Die Autorin erzählt die Geschichte in der dritten Person aus dem Blickwinkel von Maria. Der Leser taucht über die Protagonistin ein in das Leben der Menschen während der beiden letzten Kriegsjahre. Er erfährt, wie der Krieg Familien zerriss, wie er Männer und Söhne traumatisierte, wie Großeltern und Eltern Kinder und Töchter zu schützen versuchten.

Die Geschichte von Maria ist regional in Süddeutschland verankert. So erlebt sie etwa die Bombardierung und völlige Zerstörung der Bruchsaler Innenstadt am 1. März 1945. Beschrieben wird auch die Angst vor Übergriffen französisch-marokkanischer Truppen.

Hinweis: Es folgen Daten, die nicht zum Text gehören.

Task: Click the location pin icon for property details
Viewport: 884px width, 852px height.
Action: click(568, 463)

Die historische Recherche habe vier Jahre gedauert, sagt Sand. Sie habe wissen wollen, was damals geschehen sei in ihrer Familie, berichtet sie. „Wenn die Großeltern über diese Zeit schweigen, weiß man, dass etwas nicht stimmt“, schildert die frühere Lehrerin ihre Wahrnehmung.

„Teilweise fand ich Zeitzeugen. Meine Großtante beispielsweise wollte aber nicht mit mir darüber reden“, berichtet sie. „Ich wollte meinen Großeltern eine Stimme geben, die über ihre Gefühle nicht reden konnten“, sagte sie dem Evangelischen Pressedienst (epd). Es sei wichtig, „dass man sich am Leben erfreuen kann“.

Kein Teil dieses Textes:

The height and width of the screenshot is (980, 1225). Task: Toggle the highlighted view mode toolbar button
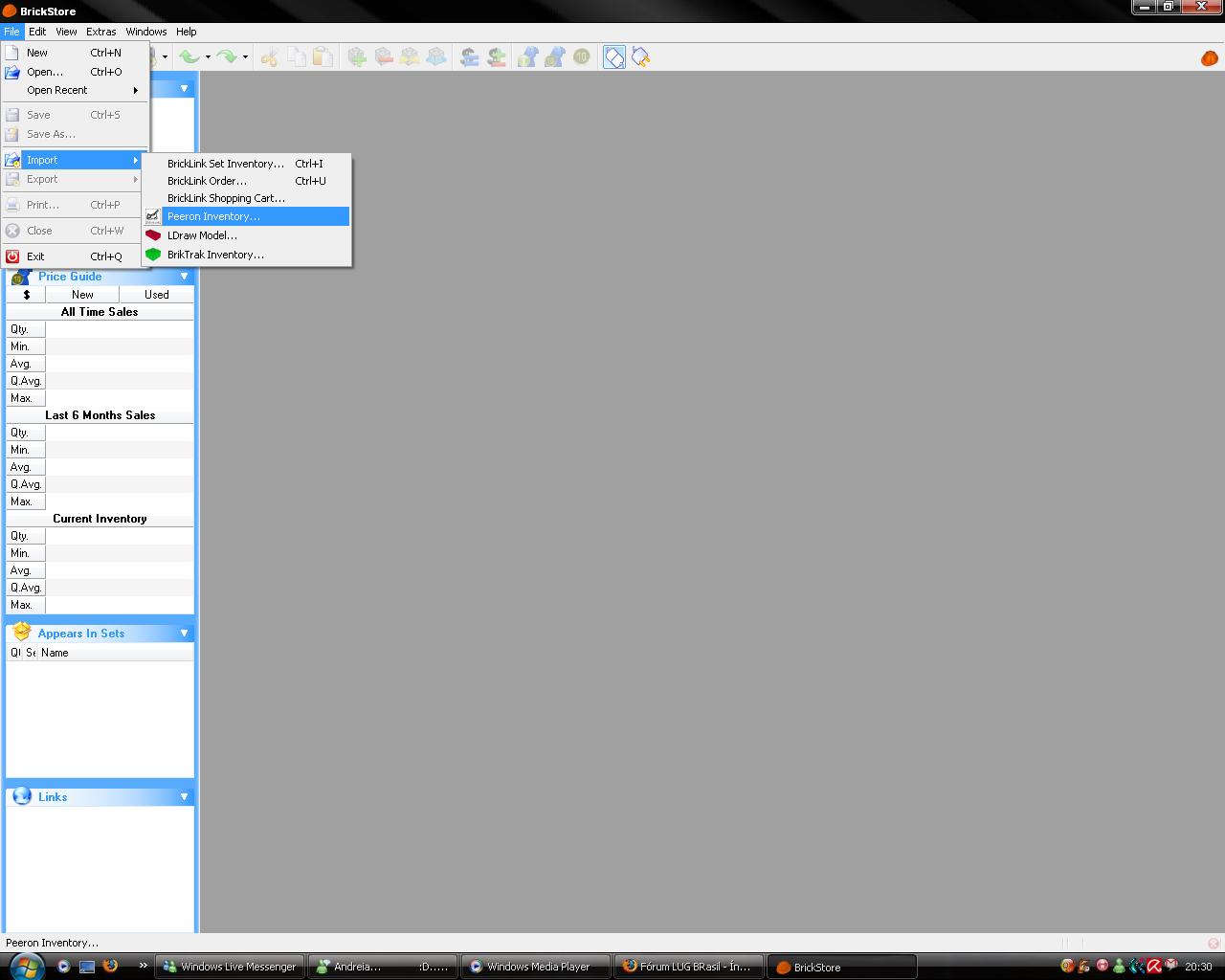click(x=614, y=57)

Der Roman enthalte einige autobiographische Elemente, die Geschichte im Ganzen habe es jedoch so nicht gegeben, sagt Sand. Bei ihrer Recherche habe sie sich gefragt, wie man trotz schwerer Schicksalsschläge das Schöne im Leben sehen könne. Bei Maria ist es der Glaube, der sie durchs Leben trägt. Das belegt sie mit zahlreichen Bibelzitaten in dem Buch.

Die Autorin, die in Graben-Neudorf lebt, bekennt sich zum christlichen Glauben. Aufgewachsen in einer evangelisch-katholischen Familie, verarbeitet die zweifache Mutter diese Erfahrung in „Im See der Himmel“. In der Geschichte lässt sie ausgerechnet die katholische Maria aus Süddeutschland sich in den evangelischen Michael aus Usedom verlieben. Früher sei Gläubigkeit normaler gewesen als heute, lässt Sand ihre Zuhörer in der Lesung wissen.

Als Schriftstellerin gehe für sie ein Jugendtraum in Erfüllung, sagt sie: „Ich wollte einen Roman schreiben, der Mut macht.“ Dem Leser möge „Im See der Himmel“ Ansporn sein, einen zweiten Blick auf sein „Mühlbach“, seine Geschichte, zu werfen.